EXCERPTED TEXT ->
# Adding aragonite



## Al-Losaurus (Jul 21, 2009)

Hi 

i have an existing tank with natural gravel and i am contemplating changing over to aragonite sand mixed with a little bit of crushed coral so i dont have to keep buying buffers to keep a good ph for my tang cichlids.

My questions are should the fish be removed from the tank for a period of time when its added? Should i add it little bits at a time? Or does it take time for the aragonite to gradually work into the system to up the ph levels? Also if i do move them to another tank will it be a shock to there system going to a better environment? My ph levels keep dropping from 7.5+ down to like 6.8 i have a few calvus in there and know they are extremely sensitive to change and i dont want to kill them trying to make there life better lol...

Last question when i am doing water changes i know water conditioner is mandatory but will i still need to add any ph buffers or will the aragonite take care of that?

Thank you for reading and any help you may bring to the table


----------



## Al-Losaurus (Jul 21, 2009)

Ok well after some more research and trying to find better prices then BA's i found this CaribSea:Eco-Complete African Cichlid Sand... it seems like the better thing to go with. Also has the black with white grain affect i wanted to go for. Only 2 problems 1 being all the questions above still apply lol and 2nd does anyone know good places to get this stuff other then online or BA's? i dont even think they cary it... For some reason every online store i order from as soon as i click check-out it stays on that page loading for hours and never finishes rofl


----------



## KnaveTO (May 13, 2007)

I know menagerie sells Eco-complete as I got mine from them. Ask Harold, he may be able to order it for you.


----------



## Al-Losaurus (Jul 21, 2009)

Thank you for the reply knave i called that place got put through to the fish department sat there all zoned out and realized i was on hold for 15 mins without speaking to anyone rofl i decided to try the mops site again and it worked in seconds was only $15 for delivery aswell i figured why not id probly pay more if it was from a lfs anyway.

Sorry to ask again but could use a little help in this part of the procedure please. Same question just *African cichlid sand* instead of *Aragonite*


Al-Losaurus said:


> i have an existing tank with natural gravel and i am contemplating changing over to aragonite sand mixed with a little bit of crushed coral so i dont have to keep buying buffers to keep a good ph for my tang cichlids.
> 
> My questions are should the fish be removed from the tank for a period of time when its added? Should i add it little bits at a time? Or does it take time for the aragonite to gradually work into the system to up the ph levels? Also if i do move them to another tank will it be a shock to there system going to a better environment? My ph levels keep dropping from 7.5+ down to like 6.8 i have a few calvus in there and know they are extremely sensitive to change and i dont want to kill them trying to make there life better lol...
> 
> ...


----------



## overleaf (Feb 1, 2009)

STORED RECORDS ->

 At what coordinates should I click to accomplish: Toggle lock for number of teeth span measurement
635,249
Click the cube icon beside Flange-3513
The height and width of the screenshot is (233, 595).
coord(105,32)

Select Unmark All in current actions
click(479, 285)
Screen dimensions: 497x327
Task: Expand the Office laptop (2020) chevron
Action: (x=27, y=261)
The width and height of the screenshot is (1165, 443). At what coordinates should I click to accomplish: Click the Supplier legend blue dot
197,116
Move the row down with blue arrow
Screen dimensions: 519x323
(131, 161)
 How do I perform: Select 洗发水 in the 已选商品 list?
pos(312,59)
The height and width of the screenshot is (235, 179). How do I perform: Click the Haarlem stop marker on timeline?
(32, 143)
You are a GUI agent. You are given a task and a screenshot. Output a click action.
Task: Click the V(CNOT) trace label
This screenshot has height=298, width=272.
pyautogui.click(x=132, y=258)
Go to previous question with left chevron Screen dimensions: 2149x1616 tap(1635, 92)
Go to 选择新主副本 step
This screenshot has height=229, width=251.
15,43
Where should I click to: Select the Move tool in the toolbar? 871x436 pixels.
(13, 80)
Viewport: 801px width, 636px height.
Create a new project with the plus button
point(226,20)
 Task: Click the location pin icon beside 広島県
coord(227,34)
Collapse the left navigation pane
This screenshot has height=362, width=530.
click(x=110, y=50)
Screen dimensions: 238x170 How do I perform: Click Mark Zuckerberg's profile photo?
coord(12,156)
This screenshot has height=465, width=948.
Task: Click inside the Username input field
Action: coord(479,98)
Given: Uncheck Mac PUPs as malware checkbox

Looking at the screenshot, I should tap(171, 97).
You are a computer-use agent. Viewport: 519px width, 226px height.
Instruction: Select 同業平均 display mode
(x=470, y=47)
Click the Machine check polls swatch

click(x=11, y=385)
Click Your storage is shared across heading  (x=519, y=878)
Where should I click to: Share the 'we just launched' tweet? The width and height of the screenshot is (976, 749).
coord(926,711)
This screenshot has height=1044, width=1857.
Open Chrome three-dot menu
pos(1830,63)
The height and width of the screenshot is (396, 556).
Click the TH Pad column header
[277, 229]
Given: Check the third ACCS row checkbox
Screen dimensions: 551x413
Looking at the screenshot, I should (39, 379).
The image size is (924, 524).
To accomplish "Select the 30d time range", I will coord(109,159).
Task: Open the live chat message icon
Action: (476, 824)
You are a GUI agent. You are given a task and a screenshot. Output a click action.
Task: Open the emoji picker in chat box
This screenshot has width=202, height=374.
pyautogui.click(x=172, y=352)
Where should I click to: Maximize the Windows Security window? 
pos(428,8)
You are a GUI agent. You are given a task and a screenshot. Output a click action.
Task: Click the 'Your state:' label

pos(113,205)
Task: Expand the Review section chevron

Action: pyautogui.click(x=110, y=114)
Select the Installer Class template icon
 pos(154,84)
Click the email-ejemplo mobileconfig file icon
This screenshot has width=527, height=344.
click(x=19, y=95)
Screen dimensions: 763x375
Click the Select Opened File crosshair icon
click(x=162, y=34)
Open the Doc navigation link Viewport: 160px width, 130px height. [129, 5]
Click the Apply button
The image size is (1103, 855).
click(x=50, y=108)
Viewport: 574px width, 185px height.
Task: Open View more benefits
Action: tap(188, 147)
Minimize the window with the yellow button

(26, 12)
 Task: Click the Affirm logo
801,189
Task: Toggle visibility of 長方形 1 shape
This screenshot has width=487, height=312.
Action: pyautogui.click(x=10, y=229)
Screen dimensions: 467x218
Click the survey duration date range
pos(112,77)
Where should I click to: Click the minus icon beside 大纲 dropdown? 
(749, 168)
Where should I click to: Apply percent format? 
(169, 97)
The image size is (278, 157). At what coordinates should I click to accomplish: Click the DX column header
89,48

PARTS OF THE EXERCISE ->
1) Answer these questions about the forum thread on adding aragonite:
(a) What range does the original poster say the tank's pH keeps dropping between?
(b) Which store does KnaveTO say sells Eco-Complete?
(c) How long was the original poster on hold, and what did delivery cost from the site they used instead?
2) Can you print the forum thread on adding aragonite from "Thank you for the" to "a lfs anyway."?
3) Continue the forum thread on adding aragonite from the point where it stops.

ANSWERS FOR THIS EXERCISE ->
1)
(a) From 7.5+ down to about 6.8.
(b) Menagerie.
(c) 15 minutes on hold, and delivery cost $15.

2)
Thank you for the reply knave i called that place got put through to the fish department sat there all zoned out and realized i was on hold for 15 mins without speaking to anyone rofl i decided to try the mops site again and it worked in seconds was only $15 for delivery aswell i figured why not id probly pay more if it was from a lfs anyway.

3)
Al-Losaurus said:


> My questions are should the fish be removed from the tank for a period of time when its added? Should i add it little bits at a time? Or does it take time for the aragonite to gradually work into the system to up the ph levels? Also if i do move them to another tank will it be a shock to there system going to a better environment? My ph levels keep dropping from 7.5+ down to like 6.8 i have a few calvus in there and know they are extremely sensitive to change and i dont want to kill them trying to make there life better lol...


Some of the things I've learned in keeping tanganyikans is that they don't really care what their pH is as long as it's alkaline and hard. GTA tap water is usually around 7.4-7.8 pH but the hardness can use a little work.

In order to beef up hardness you can use two things:

- Epsom salt
- Sodium Bicarbonate (Baking soda)

Epsom salts will increase the general hardness and the baking soda will work on the carbonate hardness. Before using these I would perform a water change and the pH would be stable for about 3-4 days and then it would plummet. Once the hardness is used up it doesn't take long for the pH to be affected. Adding the buffers helped immensely.

The aragonite substrate didn't help very much at all. In my post here:

http://www.cichlid-forum.com/phpBB/viewtopic.php?t=191004&highlight=

It seems like you're looking for a 1% increase in pH per 20lbs of aragonite. That post doesn't go over hardness but it will increase the carbonate hardness a bit too.

I've recently stopped using baking soda. Even though the baking soda was 100% dissolved by the time it was added to the tank I started to get white sediment on the bottom of my substrate free tanks. I could only think of baking soda when I cleaned it up as it would start to dissolve again. It may not have been, but after I stopped using baking soda the sediment is gone. I now use epsom salt (to increase the dH, general hardness), and canning salt (general preventative).

With just 2 tablespoons of the epsom salt in a 55G drum it increases the hardness to a point where the pH is stable for about 2 weeks (starting tap pH for me in Mississauga is 7.6). After two weeks you should have changed the water anyway! 

Anyway... to summarize:

- Don't waste your money on pH UP! or any other 'cichlid salts/buffers'. Use Epsom salt and Baking soda, they're usually the primary ingredients in most buffers anyway and your fish don't care about 'trace' elements.
- Stable pH is better than fluctuating pH.
- Local tap water pH is fine for tanganyikans.
- The benefits of aragonite are overrated and the stuff is damn expensive.

Hopefully this helps you a bit.

I don't know anything about 'african cichlid sand'. I assume it's carbonite based and they count on it dissolving to 'buffer'. In any event... it's buffering is likely marginal.


----------



## Al-Losaurus (Jul 21, 2009)

Thank you very useful info i will keep in mind. The stuff still has not arrived and i havnt found any info on weather i should remove the fish from the tank before adding it or not so im contemplating either adding a few cups at a time or to go buy another small tank and take them out for a few days.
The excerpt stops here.